(Entries for finding displayed items)
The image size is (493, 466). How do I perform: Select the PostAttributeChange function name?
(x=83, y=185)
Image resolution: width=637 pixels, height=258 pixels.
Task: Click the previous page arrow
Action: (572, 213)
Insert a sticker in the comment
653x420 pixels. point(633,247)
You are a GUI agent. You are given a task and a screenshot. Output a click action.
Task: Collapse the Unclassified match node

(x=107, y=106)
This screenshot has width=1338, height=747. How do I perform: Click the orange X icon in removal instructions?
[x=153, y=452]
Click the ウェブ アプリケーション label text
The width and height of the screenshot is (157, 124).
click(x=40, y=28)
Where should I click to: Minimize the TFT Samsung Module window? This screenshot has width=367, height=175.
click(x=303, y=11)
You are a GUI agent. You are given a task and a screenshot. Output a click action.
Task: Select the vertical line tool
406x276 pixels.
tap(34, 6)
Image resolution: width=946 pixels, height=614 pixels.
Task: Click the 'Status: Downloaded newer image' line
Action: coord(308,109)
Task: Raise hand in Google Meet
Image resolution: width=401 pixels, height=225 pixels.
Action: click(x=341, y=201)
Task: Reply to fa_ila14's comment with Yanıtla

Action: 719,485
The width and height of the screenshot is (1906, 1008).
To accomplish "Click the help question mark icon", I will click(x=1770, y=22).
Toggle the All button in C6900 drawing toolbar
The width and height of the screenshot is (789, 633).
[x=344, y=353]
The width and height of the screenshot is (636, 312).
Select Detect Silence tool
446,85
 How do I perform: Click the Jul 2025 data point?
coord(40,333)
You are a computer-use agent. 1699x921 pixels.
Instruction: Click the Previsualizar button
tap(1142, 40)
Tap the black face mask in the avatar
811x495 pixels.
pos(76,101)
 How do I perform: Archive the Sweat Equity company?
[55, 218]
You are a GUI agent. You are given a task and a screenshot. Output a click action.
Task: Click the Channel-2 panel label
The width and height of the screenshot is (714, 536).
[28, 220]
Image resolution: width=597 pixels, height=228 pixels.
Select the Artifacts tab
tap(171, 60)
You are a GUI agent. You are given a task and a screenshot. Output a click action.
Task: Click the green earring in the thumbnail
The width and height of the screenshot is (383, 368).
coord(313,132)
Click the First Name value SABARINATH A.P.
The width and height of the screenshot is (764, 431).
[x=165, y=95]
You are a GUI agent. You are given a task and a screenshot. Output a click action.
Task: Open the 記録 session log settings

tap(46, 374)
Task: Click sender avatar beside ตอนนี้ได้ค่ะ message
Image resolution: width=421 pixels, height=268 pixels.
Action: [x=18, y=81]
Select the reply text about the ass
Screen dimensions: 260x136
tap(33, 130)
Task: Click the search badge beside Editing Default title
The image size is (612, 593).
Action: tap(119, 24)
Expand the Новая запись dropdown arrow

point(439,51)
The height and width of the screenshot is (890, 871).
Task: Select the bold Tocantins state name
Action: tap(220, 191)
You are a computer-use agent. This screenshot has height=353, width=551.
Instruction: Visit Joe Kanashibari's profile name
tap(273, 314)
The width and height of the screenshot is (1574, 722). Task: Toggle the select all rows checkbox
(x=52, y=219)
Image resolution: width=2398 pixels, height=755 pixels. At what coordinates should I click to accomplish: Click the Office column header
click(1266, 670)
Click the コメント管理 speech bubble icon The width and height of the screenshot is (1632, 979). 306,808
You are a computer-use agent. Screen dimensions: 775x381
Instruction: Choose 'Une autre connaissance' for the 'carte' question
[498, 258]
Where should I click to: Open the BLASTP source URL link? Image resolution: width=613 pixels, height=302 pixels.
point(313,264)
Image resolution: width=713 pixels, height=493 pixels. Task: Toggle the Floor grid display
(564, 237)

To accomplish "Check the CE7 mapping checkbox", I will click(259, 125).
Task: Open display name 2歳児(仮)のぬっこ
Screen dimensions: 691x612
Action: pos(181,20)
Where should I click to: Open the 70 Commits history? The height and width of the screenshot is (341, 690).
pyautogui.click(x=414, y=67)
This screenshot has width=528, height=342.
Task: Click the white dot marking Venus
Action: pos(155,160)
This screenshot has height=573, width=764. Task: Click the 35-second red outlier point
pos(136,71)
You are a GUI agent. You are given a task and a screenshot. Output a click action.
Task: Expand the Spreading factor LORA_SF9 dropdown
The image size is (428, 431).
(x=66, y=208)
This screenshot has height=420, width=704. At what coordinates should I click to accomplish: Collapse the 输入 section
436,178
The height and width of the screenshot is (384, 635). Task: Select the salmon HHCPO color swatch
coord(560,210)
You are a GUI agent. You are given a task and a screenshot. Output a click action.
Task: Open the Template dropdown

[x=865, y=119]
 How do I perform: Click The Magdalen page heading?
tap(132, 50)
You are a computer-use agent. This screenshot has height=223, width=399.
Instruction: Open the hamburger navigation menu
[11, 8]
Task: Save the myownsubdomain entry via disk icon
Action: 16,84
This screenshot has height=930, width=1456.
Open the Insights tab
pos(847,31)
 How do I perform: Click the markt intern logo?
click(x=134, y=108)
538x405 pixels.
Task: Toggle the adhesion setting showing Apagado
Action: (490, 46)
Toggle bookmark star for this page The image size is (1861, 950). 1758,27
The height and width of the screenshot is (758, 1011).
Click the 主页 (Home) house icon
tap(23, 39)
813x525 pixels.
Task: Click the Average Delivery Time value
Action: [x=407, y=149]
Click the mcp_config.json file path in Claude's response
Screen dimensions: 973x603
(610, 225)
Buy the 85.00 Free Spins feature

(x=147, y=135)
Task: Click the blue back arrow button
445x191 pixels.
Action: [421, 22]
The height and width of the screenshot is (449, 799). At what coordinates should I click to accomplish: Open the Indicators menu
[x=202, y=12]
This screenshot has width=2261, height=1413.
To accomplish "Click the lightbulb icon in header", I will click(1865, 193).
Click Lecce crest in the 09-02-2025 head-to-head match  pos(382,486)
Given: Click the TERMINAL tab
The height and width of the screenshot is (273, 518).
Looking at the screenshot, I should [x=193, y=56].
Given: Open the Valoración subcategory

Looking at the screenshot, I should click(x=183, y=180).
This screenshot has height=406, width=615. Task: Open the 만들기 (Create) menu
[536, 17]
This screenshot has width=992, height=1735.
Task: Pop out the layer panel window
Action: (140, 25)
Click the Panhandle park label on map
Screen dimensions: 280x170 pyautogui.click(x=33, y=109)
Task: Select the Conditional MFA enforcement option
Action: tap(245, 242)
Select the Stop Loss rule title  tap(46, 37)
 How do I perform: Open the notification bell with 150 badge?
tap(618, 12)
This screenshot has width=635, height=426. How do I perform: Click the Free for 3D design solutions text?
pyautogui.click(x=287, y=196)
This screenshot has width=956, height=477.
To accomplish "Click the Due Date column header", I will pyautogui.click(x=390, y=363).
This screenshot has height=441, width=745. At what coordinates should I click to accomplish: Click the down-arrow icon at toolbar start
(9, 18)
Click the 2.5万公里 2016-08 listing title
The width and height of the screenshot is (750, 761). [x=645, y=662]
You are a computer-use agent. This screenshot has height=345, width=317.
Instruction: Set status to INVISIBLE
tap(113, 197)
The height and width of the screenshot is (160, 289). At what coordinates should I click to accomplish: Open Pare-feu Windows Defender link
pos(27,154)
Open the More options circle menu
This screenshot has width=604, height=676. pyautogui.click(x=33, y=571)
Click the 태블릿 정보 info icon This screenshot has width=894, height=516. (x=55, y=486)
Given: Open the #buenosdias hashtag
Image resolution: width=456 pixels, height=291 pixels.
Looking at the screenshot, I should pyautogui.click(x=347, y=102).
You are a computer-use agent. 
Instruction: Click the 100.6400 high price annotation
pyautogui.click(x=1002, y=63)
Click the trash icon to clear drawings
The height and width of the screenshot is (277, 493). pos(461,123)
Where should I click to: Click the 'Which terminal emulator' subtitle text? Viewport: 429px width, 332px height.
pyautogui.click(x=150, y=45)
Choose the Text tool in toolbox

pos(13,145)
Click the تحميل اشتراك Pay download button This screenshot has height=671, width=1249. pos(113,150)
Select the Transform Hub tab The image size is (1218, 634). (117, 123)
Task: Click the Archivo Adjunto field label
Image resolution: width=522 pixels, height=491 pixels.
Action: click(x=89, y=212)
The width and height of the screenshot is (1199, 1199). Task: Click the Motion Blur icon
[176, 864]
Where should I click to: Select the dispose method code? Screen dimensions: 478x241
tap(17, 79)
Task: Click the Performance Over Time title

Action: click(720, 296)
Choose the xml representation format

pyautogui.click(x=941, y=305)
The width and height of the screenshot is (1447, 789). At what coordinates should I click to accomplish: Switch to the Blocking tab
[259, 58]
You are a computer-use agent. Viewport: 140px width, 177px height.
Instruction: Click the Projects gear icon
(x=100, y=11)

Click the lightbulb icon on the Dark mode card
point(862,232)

#### [What you should do]
Switch "checkbox" to "check box" in the entries between the lines holding "Task: Click sender" and "coord(560,210)", inclusive. Give back only those lines, with nothing else changed.

#### [Full output]
Task: Click sender avatar beside ตอนนี้ได้ค่ะ message
Image resolution: width=421 pixels, height=268 pixels.
Action: [x=18, y=81]
Select the reply text about the ass
Screen dimensions: 260x136
tap(33, 130)
Task: Click the search badge beside Editing Default title
The image size is (612, 593).
Action: tap(119, 24)
Expand the Новая запись dropdown arrow

point(439,51)
The height and width of the screenshot is (890, 871).
Task: Select the bold Tocantins state name
Action: tap(220, 191)
You are a computer-use agent. This screenshot has height=353, width=551.
Instruction: Visit Joe Kanashibari's profile name
tap(273, 314)
The width and height of the screenshot is (1574, 722). Task: Toggle the select all rows check box
(x=52, y=219)
Image resolution: width=2398 pixels, height=755 pixels. At what coordinates should I click to accomplish: Click the Office column header
click(1266, 670)
Click the コメント管理 speech bubble icon The width and height of the screenshot is (1632, 979). 306,808
You are a computer-use agent. Screen dimensions: 775x381
Instruction: Choose 'Une autre connaissance' for the 'carte' question
[498, 258]
Where should I click to: Open the BLASTP source URL link? Image resolution: width=613 pixels, height=302 pixels.
point(313,264)
Image resolution: width=713 pixels, height=493 pixels. Task: Toggle the Floor grid display
(564, 237)

To accomplish "Check the CE7 mapping check box", I will click(259, 125).
Task: Open display name 2歳児(仮)のぬっこ
Screen dimensions: 691x612
Action: pos(181,20)
Where should I click to: Open the 70 Commits history? The height and width of the screenshot is (341, 690).
pyautogui.click(x=414, y=67)
This screenshot has width=528, height=342.
Task: Click the white dot marking Venus
Action: pos(155,160)
This screenshot has height=573, width=764. Task: Click the 35-second red outlier point
pos(136,71)
You are a GUI agent. You are given a task and a screenshot. Output a click action.
Task: Expand the Spreading factor LORA_SF9 dropdown
The image size is (428, 431).
(x=66, y=208)
This screenshot has height=420, width=704. At what coordinates should I click to accomplish: Collapse the 输入 section
436,178
The height and width of the screenshot is (384, 635). Task: Select the salmon HHCPO color swatch
coord(560,210)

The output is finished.